Tal vez las redes de recicladores de Bogotá estén conformadas por desplazados e
iletrados, pero años de trabajo en las calles los convierten en los mejores
conocedores de una de las dimensiones más ilustrativas de la cultura de un
pueblo: su basura. Y tal vez las amas de casa o madres cabeza de familia
sometidas a abandono y violencia no tengan maestrías o doctorados, pero conocen
profundamente la sicología patológica del modelo machista que nos atormenta, y
cuando conversan y comparten sus problemas construyen conocimiento acerca del
entorno social, sus heridas y con ello, construyen oportunidad para innovar.
Los modelos de familia no convencionales no difieren mucho, en ese sentido, de
los arreglos colectivos para apropiarse, disfrutar y manejar un humedal en la
ciudad, y por ello, son señales de que un nuevo conocimiento está en acción,
construido a partir de la experiencia directa del contexto ambiental vital.

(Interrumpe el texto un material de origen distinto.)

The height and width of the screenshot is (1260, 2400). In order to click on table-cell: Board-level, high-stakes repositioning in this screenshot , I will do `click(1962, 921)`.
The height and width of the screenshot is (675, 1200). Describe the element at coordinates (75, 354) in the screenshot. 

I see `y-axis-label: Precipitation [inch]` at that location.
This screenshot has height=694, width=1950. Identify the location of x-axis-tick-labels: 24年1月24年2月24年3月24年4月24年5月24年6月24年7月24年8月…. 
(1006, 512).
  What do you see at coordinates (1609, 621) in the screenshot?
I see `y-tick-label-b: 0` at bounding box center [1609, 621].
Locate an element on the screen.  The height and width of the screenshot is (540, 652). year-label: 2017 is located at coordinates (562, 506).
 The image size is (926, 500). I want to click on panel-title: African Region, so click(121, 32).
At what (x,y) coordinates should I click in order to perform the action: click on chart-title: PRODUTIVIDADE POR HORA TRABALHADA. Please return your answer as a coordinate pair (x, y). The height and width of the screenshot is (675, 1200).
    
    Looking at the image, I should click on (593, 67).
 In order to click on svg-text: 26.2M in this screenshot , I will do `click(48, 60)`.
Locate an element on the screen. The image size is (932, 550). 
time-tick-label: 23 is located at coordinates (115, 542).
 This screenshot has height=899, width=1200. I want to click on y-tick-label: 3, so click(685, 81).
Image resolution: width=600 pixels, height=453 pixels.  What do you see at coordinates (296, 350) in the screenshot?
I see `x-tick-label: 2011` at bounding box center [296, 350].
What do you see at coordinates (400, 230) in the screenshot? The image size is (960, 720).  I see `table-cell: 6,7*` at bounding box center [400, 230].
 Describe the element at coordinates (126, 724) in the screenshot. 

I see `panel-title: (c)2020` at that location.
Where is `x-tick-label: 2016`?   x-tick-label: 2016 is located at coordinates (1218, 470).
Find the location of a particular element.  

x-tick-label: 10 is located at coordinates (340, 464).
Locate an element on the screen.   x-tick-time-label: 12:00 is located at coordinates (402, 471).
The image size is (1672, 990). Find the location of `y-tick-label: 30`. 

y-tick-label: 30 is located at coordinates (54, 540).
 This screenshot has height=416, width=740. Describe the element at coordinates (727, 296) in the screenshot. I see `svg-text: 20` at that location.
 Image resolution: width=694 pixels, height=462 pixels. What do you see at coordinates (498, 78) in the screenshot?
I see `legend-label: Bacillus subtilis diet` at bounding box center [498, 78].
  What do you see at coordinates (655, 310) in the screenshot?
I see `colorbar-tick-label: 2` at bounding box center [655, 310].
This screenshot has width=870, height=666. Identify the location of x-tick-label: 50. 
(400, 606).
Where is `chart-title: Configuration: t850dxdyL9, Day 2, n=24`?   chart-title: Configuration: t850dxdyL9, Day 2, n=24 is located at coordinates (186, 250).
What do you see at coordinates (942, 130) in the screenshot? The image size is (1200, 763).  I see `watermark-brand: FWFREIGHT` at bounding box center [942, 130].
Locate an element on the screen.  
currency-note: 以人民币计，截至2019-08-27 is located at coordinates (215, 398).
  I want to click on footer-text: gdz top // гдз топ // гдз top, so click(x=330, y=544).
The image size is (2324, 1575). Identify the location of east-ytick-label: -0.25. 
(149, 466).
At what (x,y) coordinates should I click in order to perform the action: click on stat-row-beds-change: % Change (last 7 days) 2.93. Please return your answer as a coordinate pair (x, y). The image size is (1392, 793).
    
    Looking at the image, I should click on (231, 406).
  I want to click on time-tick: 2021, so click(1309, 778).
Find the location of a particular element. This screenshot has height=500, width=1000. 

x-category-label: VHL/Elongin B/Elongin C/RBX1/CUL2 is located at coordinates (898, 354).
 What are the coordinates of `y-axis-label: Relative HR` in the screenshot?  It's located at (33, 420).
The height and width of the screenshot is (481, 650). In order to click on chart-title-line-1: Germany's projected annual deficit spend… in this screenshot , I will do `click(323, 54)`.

La semana pasada estuvo en Medellín, en el “Hay Festival” el conocido
etnógrafo y escritor Wade Davis, cuyo libro “Light at the edge of the world”
(Douglas y McIntyre, 2013) recalca la necesidad de valorar y proteger la
“etnósfera planetaria”, algo así como la “noosfera” de Verdnasky, aquella capa
de la realidad constituida por la interactividad de todas las inteligencias
planetarias, la única que puede dar razón de la globalidad. Pudiera ser
que, reconociéndolo, fuésemos capaces de construir un modelo educativo propio,
una neurología ecológica y socialmente consistente con la porción de universo
que nos ha correspondido disfrutar.
Para mi concepto la fragilidad ambiental es el marco de referencia para la comprensión de los ejemplos que la sociedad nos ofrece actualmente, especialmente en la modernidad, ha construido para la relación con los ecosistemas. Los seres humanos han reducido a través de la cultura y el mundo simbólico a la naturaleza a mero objeto o recurso, apropiable, mensurable, medible, de allí la relación dominadora y egoísmo que hemos tenido con esta. El derecho también ha reproducido esta relación objetivista y dominadora de la naturaleza a través de las normas, pero también por los intersticios que deja la ley. Los ciudadanos han participado y conspirado a favor de la construcción de otras relaciones con la naturaleza en donde se privilegien los valores de respeto, solidaridad y alteridad. El pensamiento ambiental complejo propone la instauración de una condensación y de una acción para la comprensión de la vida, apoyado en la red de relaciones, en la particularidad, en la diferencia, en la alteridad y en la biodiversidad.